#### [WHAT NEEDS TO BE DONE]
Please restate the listing below in full, word for word.

***** EXTRACTED INFORMATION

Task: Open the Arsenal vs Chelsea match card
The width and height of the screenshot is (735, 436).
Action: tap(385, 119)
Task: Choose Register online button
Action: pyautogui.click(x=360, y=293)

**********

#### [SOLUTION TO THIS EXERCISE]
Task: Open the Arsenal vs Chelsea match card
The width and height of the screenshot is (735, 436).
Action: tap(385, 119)
Task: Choose Register online button
Action: pyautogui.click(x=360, y=293)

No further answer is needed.